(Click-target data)

════════════════

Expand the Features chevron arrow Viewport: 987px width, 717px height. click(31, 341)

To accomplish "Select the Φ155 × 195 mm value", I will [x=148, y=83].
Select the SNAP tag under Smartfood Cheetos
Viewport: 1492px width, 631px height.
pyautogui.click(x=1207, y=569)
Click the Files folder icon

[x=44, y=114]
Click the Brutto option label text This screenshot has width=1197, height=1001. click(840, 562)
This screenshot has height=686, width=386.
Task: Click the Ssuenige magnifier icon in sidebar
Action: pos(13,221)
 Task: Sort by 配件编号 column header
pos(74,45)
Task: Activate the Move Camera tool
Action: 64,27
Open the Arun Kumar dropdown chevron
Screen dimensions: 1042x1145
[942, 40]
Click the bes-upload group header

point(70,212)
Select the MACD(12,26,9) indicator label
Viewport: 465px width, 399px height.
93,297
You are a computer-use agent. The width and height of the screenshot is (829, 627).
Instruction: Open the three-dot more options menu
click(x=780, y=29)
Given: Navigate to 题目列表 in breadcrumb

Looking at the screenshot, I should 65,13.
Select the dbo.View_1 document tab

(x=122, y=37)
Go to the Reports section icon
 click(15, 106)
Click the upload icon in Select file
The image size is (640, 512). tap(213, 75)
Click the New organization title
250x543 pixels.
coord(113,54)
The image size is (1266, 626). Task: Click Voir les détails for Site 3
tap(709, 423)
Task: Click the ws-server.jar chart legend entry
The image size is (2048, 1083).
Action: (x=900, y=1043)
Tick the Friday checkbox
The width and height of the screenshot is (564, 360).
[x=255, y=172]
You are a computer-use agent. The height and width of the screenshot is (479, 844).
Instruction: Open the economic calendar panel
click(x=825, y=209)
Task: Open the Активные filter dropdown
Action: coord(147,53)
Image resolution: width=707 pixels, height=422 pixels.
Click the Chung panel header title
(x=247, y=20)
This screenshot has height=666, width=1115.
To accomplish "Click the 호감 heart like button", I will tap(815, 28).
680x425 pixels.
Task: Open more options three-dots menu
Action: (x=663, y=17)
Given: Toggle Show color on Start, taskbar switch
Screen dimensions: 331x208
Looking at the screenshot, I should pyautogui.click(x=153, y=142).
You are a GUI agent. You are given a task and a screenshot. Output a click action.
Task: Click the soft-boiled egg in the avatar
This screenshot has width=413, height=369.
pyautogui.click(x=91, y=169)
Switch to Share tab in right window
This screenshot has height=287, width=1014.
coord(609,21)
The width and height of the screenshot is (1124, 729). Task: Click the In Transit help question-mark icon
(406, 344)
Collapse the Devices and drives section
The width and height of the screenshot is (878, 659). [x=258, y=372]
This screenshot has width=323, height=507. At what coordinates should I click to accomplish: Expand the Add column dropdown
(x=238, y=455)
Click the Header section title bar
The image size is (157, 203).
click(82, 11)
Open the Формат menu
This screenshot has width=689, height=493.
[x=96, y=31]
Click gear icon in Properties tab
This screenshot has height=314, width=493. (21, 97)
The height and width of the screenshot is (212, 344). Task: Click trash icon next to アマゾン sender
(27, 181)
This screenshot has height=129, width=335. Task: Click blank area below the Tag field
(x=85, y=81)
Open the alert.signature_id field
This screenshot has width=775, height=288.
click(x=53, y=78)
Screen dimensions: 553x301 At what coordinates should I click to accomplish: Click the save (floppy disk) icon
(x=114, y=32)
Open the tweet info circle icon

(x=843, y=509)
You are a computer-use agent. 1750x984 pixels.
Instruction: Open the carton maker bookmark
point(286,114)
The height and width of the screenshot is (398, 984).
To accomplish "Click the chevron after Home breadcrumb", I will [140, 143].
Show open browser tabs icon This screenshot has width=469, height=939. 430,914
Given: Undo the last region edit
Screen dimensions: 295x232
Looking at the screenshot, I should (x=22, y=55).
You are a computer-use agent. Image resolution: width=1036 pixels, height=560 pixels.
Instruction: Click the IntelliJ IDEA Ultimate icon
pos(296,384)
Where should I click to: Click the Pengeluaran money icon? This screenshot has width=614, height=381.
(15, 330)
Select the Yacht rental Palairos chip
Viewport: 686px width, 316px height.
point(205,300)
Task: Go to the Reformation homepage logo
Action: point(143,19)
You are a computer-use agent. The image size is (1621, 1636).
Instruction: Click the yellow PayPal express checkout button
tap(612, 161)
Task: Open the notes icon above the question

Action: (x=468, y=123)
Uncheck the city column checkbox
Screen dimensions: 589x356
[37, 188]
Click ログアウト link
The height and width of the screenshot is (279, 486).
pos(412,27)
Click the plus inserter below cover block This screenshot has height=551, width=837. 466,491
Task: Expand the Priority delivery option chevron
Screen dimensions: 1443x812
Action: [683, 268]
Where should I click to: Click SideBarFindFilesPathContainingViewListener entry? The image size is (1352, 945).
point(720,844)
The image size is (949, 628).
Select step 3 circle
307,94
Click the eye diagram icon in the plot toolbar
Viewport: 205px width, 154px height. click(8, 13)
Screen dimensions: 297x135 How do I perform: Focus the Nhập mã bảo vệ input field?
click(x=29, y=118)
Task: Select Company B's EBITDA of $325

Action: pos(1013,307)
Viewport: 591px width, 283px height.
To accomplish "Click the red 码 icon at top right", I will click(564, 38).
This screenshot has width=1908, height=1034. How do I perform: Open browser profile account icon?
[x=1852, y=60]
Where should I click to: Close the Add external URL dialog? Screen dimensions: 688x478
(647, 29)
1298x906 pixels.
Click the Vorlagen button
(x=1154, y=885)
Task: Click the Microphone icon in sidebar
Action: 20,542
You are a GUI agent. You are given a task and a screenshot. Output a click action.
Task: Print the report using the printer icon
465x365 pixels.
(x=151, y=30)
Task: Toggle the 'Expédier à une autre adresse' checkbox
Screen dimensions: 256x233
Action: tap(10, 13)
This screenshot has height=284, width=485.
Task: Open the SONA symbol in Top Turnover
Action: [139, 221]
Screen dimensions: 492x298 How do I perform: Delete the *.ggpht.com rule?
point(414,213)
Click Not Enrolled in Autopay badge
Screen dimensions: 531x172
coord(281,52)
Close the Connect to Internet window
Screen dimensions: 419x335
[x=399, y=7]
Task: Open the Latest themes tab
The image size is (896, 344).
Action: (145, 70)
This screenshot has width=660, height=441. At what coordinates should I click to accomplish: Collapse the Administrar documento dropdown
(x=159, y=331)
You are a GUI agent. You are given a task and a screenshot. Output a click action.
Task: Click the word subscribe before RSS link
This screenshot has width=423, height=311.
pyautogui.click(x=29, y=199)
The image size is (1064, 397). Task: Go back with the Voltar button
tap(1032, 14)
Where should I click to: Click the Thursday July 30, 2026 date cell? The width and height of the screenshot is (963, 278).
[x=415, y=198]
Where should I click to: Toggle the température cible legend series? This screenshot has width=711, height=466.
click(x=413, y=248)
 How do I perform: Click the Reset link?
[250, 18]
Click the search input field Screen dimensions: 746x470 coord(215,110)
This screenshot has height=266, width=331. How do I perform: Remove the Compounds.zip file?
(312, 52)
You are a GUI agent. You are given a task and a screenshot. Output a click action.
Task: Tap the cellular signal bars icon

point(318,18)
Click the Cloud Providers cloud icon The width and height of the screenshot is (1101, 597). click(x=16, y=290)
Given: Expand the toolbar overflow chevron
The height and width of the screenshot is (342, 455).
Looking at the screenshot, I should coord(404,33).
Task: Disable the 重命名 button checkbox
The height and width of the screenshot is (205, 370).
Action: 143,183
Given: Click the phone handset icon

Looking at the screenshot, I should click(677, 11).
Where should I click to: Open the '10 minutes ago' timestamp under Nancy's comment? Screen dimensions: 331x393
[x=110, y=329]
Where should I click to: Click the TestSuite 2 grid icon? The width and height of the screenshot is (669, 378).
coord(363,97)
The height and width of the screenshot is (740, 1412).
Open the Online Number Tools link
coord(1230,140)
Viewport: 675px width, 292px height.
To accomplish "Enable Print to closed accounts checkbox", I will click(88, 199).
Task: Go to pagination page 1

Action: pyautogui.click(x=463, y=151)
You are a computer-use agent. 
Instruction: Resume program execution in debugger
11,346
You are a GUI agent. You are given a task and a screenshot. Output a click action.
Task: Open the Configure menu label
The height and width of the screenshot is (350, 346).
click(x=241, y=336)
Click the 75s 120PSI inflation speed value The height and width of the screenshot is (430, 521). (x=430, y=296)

════════════════

Stated problem => Replace "chevron arrow" with "dropdown arrow" in the stretch from the start of the items through the line containing "[x=44, y=114]", and leave everything else unchanged.

Result for this task =>
Expand the Features dropdown arrow Viewport: 987px width, 717px height. click(31, 341)

To accomplish "Select the Φ155 × 195 mm value", I will [x=148, y=83].
Select the SNAP tag under Smartfood Cheetos
Viewport: 1492px width, 631px height.
pyautogui.click(x=1207, y=569)
Click the Files folder icon

[x=44, y=114]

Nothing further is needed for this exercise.